EXCERPT TO READ:
-=-=-
November 16, 2010

Gamelan Çudamani - live at The Musical Instrument Museum, Phoenix, 15 Nov 10

The people onstage - about 25 metallophonists, drummers, singers, flautists, and dancers - almost all were constantly on the verge of laughter. Intricate percussion patterns were traded between subsections of players, elaborately costumed girls stepped and stared, at times an individual stretched out into the void and let head explode - each was an inside joke first, then a public performance. Though it succeeded with the audience, it was as if our delight was a byproduct of their joy, as if their playing a concert was just one more grandly humorous gesture in a life full of glee.

The one person who seemed not to get the joke was a girl - a dancer who must have been around 10 or 15 years old - who before standing up to dance was slouched, frowning, fiddling, like any young person who has nothing to do. This went on for a while, before she finally got up to dance. Then she sat again, without impatience, waiting until the end of the piece. This was her only time onstage. Perhaps she wanted to dance more, a thwarted child. During her crabbiness, I began working on the impression that the others were laughing almost in the way any healthy family would laugh about an unjustifiably displeased young person. Then I wondered if there were other specific jokes being shared - someone always hits one note a little differently, or interferes with a technical dazzlement.

The classic moment of the performance came in the first half. Playing end-blown bamboo flutes and percussion, the gamelan expertly deconstructed several rhythmic ideas. They began with long, deep notes on the flutes, four girls dancing and singing in unison, and a bit of back and forth on bamboo, hit on the end to make hollow notes, on the side for crack.

The pitched bamboos were tuned to the classic metal gamelan instruments which came to dominate the show later. This tuning, which is a distinguishing identity for each gamelan, but which Cudamani has developed even more than usual, is not essentially harmonic; while it uses octaves, the rest of the scale is not derived from the simple pitch ratios forming the intervals of most music, but rather by creating one master tuning and matching the other instruments to that. As far as I could tell, the singing was harmonic, creating an interesting friction with the pitched-but-percussive instruments.

During this introductory material, I noticed how young the performers were. The oldest appeared to be perhaps 25 or 30, the average much younger. I began thinking that there must be some older people orchestrating them, whether touring with them or remaining in Bali. The level of execution and group dynamic just seemed beyond what I could imagine otherwise. Sure enough, a woman, Emiko Saraswati Susilo, arrived onstage, singing an ornamented counterpoint to the girls melody. I left the concert imagining that she was the driving force of the group, or perhaps its conscience, as her awareness and concentration seemed even firmer than the rest.

Soon afterward, three men came out, with matched sets of what I gather were a form of “rice irrigation meter”, which they hit with blocks of wood. At this point the effusive joking really began, while the three played an incredible improvisation in the midst of the large group’s continuing piece. At one point, two of them simultaneously played a quite complex pattern, but one (perhaps it was I Dewa Putu Rai?) remained a few moments after the other (I Dewa Putu Berata?). Playing not a syncopation, but really just a slight delay, what a drummer would call a “flam”, consistently following another person - this is frankly almost impossible to do, and showed that these people were deeply capable and well-practiced. More amazing, the manner in which they showed excellence was specifically social. It was no suprise then that this was the moment where the humor began bubbling up.
-=-=-
DATA SHOWN:

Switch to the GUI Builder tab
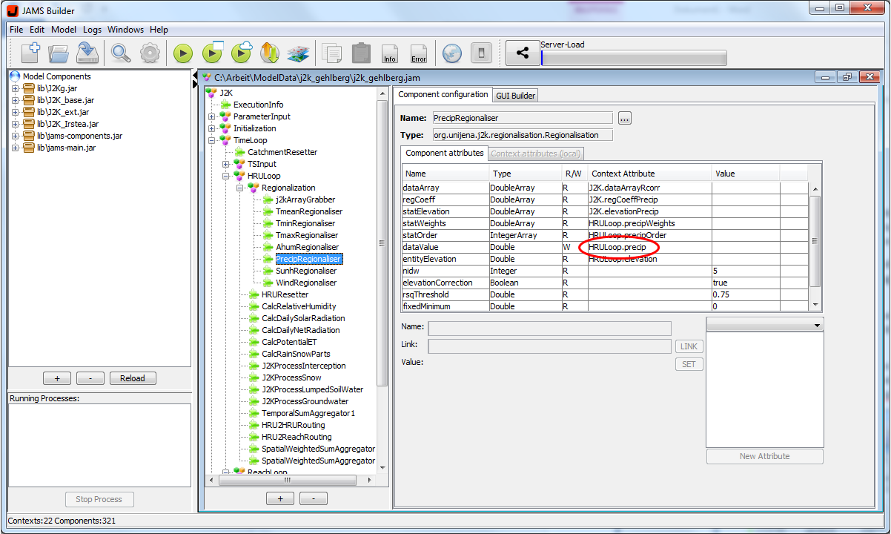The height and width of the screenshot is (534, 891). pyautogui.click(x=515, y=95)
-=-=-
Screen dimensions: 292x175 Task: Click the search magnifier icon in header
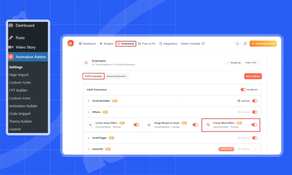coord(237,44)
-=-=-
JOBS:
a) Retype the stretch of the concert review from "November 16, 2010" through "full of glee.".
b) List the kinds of performers that the concert review names in its count of the people onstage.
The records come from a source unrelated to the concert review.

ANSWERS FOR THIS EXERCISE:
a)
November 16, 2010

Gamelan Çudamani - live at The Musical Instrument Museum, Phoenix, 15 Nov 10

The people onstage - about 25 metallophonists, drummers, singers, flautists, and dancers - almost all were constantly on the verge of laughter. Intricate percussion patterns were traded between subsections of players, elaborately costumed girls stepped and stared, at times an individual stretched out into the void and let head explode - each was an inside joke first, then a public performance. Though it succeeded with the audience, it was as if our delight was a byproduct of their joy, as if their playing a concert was just one more grandly humorous gesture in a life full of glee.

b) metallophonists, drummers, singers, flautists, dancers